Well, the U-Pass was nice while it lasted. I suppose it was inevitable in a way: an ETS program that managed to double ridership with relatively low fares predictably tied to inflation … it just had to be too good to be true.
It’s not dead yet, but city administration just recommended nearly doubling the price, and that will not sit well with the university students that have to approve it by referendum.
Edmonton’s U-Pass program is already on the expensive side at $97 per semester.
Picture yourself as a student advocate. Do you gamble the entire program railing against the increase, or do you just hand your money over to the city? Would your answer change if I told you I thought the city was bluffing? Here’s why: the city auditor claims that the program “cost” them $6.6 million in 2008.
To get that number, they took the $6.5 million University of Alberta and MacEwan University students paid and subtracted $2.6 million for increased service and an “opportunity cost” of $10.5 million.
An opportunity cost is the second choice you give up to get your first choice.
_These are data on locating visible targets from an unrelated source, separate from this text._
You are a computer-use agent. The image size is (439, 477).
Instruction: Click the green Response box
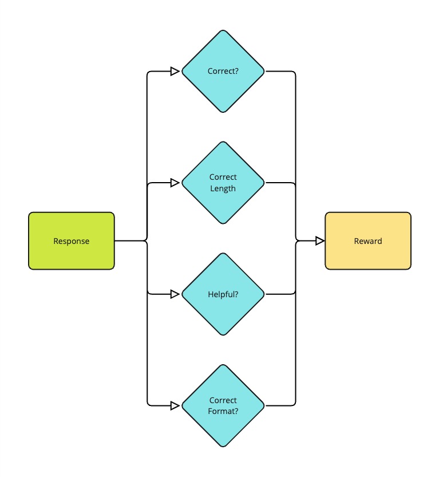(x=72, y=241)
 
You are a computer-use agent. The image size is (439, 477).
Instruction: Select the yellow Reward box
(x=368, y=241)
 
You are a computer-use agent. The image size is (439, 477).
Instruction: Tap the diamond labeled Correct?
(x=223, y=72)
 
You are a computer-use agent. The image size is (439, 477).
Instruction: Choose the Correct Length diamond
(x=223, y=183)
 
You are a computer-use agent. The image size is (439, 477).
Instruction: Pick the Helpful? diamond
(x=223, y=294)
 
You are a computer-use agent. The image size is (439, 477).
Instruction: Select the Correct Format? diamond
(x=223, y=405)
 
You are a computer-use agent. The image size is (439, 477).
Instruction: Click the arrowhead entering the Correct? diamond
(x=175, y=72)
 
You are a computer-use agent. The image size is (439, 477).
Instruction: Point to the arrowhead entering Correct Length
(x=175, y=183)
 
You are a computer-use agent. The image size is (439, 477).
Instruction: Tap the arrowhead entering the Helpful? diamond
(x=175, y=294)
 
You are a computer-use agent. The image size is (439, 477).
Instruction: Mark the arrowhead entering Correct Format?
(x=175, y=405)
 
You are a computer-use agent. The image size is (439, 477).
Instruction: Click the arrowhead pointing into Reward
(x=320, y=241)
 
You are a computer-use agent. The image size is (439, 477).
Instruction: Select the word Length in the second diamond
(x=223, y=188)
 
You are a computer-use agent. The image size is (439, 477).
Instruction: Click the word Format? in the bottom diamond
(x=223, y=411)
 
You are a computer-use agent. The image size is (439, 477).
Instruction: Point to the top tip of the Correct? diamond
(x=223, y=31)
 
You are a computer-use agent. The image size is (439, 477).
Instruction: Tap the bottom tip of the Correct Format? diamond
(x=223, y=446)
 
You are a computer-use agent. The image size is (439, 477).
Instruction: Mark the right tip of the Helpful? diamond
(x=264, y=294)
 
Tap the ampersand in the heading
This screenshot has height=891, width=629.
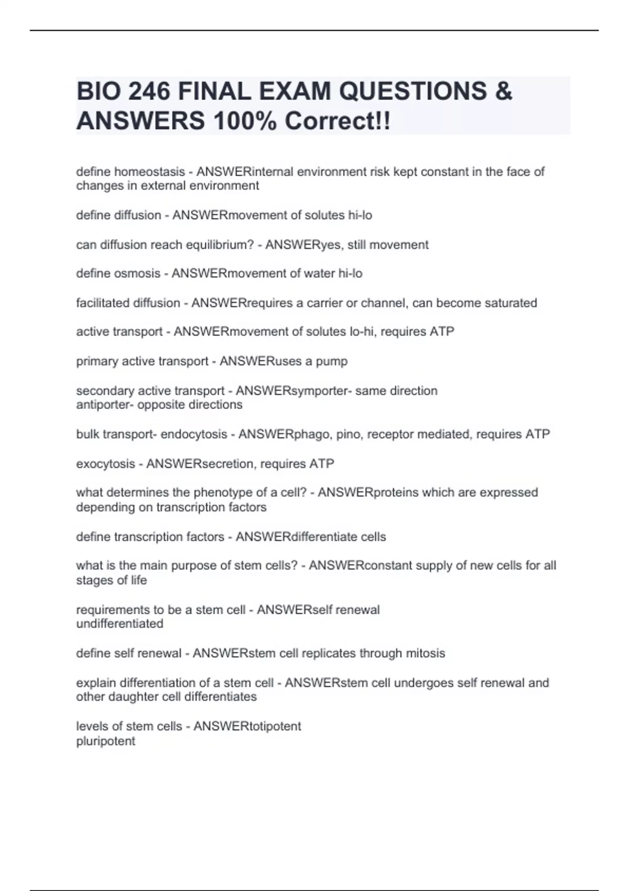(503, 92)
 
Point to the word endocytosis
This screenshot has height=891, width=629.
(194, 434)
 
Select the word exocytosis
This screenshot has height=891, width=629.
(105, 464)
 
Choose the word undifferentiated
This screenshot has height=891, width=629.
(120, 624)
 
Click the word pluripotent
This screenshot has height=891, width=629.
(105, 741)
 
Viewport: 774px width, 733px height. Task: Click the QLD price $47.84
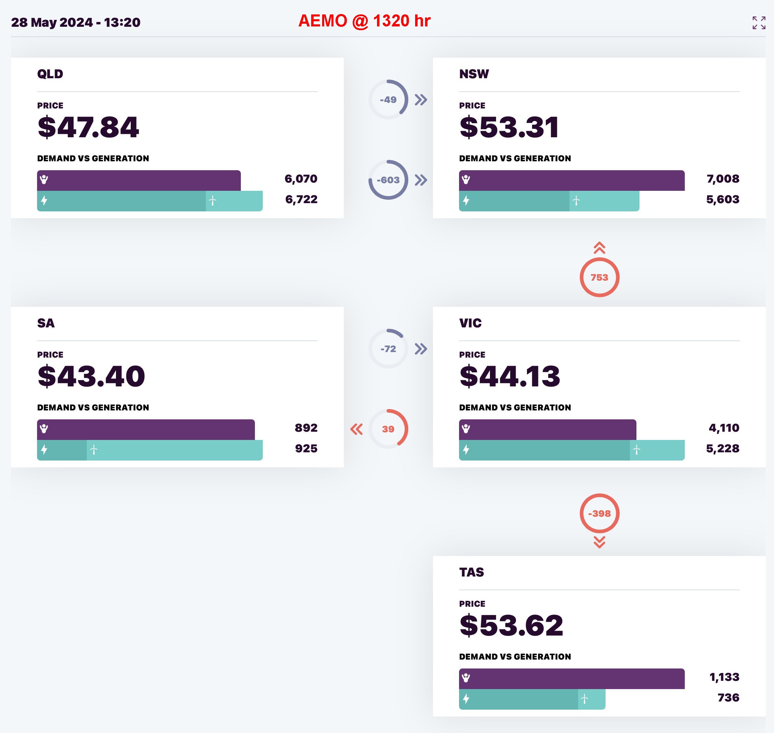(88, 127)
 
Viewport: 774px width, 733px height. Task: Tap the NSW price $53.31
(509, 127)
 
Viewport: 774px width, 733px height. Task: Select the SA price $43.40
(91, 376)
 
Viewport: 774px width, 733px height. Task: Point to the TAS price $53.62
(511, 625)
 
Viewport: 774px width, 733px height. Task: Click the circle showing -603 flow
(388, 180)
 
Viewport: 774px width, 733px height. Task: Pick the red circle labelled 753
(599, 277)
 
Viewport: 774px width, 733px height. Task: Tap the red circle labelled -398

But the city auditor’s use of “opportunity cost” includes fares ETS would have charged U-Pass holders to ride as much as they did in 2008. That’s nonsense: the opportunity cost needs to be calculated on ridership without the U-Pass.
The whole point was to increase ridership by reducing up-front costs, and it did. Not only is the city claiming imaginary revenues on about 6.6 million trips, it’s ignoring more physical savings, like $3.4 million in road maintenance and sustained fare revenue.
Someone could probably use the same numbers to argue the program saves money, and with budget proceedings coming up this just comes across as a contrived cash-grab. Rather than increasing service to counter overcrowding and then sending students the bill, they’re skipping right to the bill.
So, students, what’s it going to be? Call or fold? The future of the U-Pass is on the line.